As I suspected, it was not fully seated in the connector, and that's where I made my stupid mistake by trying to reseat it without powering down. As I moved the cable, it scraped against something and tore -- and somehow a power rail touched the metal chassis. There was a tiny curl of smoke as I yanked the power cable. Too late. Electricity is a lot faster than human reflexes. Once you let the smoke out of electronic parts, they stop working. I had bricked my very expensive mobile workstation.
Ashamed but honest, I called Dell Support and owned up to what had happened. To my surprise, they didn't charge me for the repair of the repair. My pro service agreement has a clause covering accidental damage, and this fell into that category. They were even willing to continue just shipping me parts. I told the tech that I had done enough damage for one week, and requested an onsite tech.
The field tech got the system powering up, but it had reverted to the original problem with DIMM sockets. We worked together to diagnose it but concluded either the new motherboard was faulty, or that something was going on with the internal power supply or other "deep chassis" subsystem. On his advice, I agreed to ship it off to the depot rather than continuing to iterate local service. Returned from depot, the machine was bootable and stable but had severe thermal throttling issues. I thought it might a BIOS power setting, but nothing I changed made much difference. Reluctantly, I decided it had to be a bad paste job, which led to this endeavor.

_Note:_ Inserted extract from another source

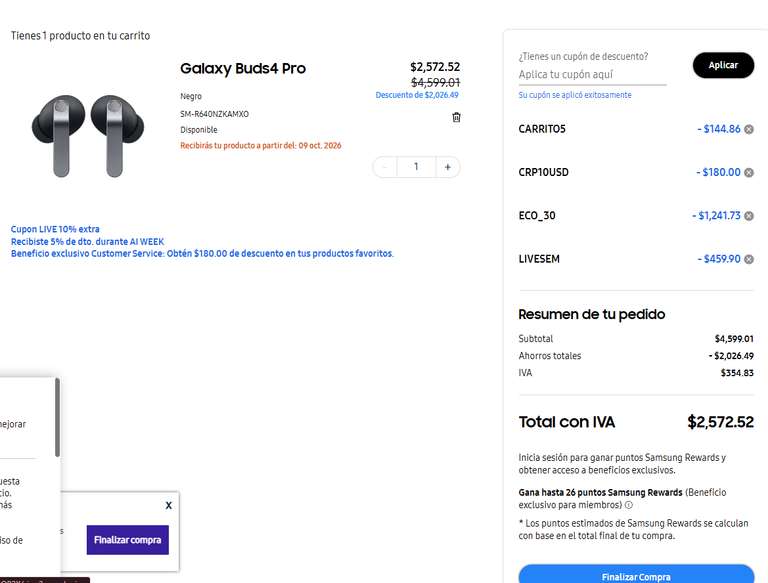
Task: Remove the LIVESEM coupon
Action: (749, 259)
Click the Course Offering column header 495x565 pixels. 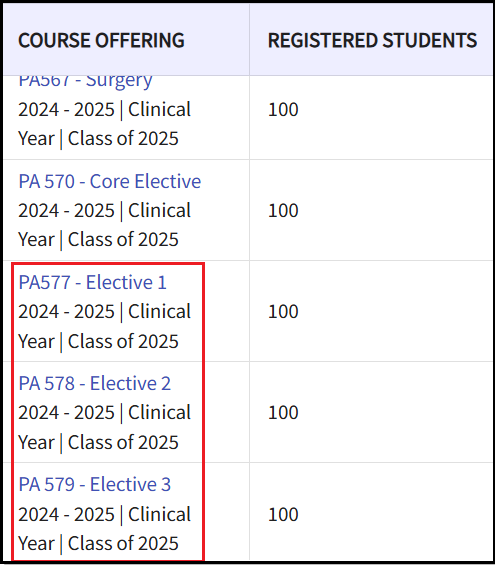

This may come as a surprise, but despite this obvious miserable pasting job, I am overall extremely happy with this computer and with Dell tech support. I bought the system about two years ago, and every interaction with Dell support has been superb other than this one failure. My system had a defective heatsink due to a problem with Dell's upstream supplier, and they covered that under warranty with no quibble. When a cooling fan went bad a year later (which can happen with any brand of computer), they shipped me a new heatsink assembly -- a large and expensive part -- without hesitation for a DIY repair (my choice; they would have sent a tech if I asked). This system is my "daily driver" for work, and it's essential that I have good support on it. Dell has delivered. I'm willing to cut them some slack on one mistake, because we're all human.
The end result is that performance is back where it was before the trouble began, and my CPU and GPU temperatures are down by about 20 C from the Dell paste situation. I'm sure it's partly due to the Arctic 5 Silver being a very good paste, but I firmly believe the depot applied too much paste and didn't place it well. I'm just glad to have my work machine fully functional again.